-- Start of AVAILABLE RECORDS --

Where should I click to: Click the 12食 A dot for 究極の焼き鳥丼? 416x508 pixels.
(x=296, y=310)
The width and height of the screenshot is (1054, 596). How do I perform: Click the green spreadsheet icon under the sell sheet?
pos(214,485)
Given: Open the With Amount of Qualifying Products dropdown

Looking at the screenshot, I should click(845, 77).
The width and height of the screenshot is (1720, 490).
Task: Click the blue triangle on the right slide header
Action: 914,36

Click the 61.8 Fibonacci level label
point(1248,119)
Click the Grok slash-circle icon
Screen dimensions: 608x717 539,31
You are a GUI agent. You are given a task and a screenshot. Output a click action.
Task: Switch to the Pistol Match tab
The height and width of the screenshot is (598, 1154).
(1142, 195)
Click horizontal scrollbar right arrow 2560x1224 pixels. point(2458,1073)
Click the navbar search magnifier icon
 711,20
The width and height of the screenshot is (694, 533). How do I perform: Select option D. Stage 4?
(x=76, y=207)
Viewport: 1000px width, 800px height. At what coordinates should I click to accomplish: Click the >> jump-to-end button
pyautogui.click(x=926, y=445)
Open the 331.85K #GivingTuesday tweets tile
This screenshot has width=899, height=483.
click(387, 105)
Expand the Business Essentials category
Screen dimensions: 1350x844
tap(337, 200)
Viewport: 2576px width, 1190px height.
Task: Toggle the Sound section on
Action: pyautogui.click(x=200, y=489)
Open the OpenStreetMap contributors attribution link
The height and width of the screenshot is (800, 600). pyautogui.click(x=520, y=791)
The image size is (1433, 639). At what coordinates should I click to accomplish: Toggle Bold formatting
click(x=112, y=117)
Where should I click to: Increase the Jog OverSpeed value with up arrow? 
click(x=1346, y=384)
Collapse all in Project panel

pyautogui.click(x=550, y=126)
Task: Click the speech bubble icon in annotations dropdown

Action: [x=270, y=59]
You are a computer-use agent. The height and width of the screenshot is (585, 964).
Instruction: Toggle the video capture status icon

-- End of AVAILABLE RECORDS --

### THE TASK
Please present the lines starting at the first one and ending at the line containing "pos(214,485)" as a Markdown table with the columns Row and Line, leaving out any blank lines.

### FULL OUTPUT
| Row | Line |
|---|---|
| 1 | Where should I click to: Click the 12食 A dot for 究極の焼き鳥丼? 416x508 pixels. |
| 2 | (x=296, y=310) |
| 3 | The width and height of the screenshot is (1054, 596). How do I perform: Click the green spreadsheet icon under the sell sheet? |
| 4 | pos(214,485) |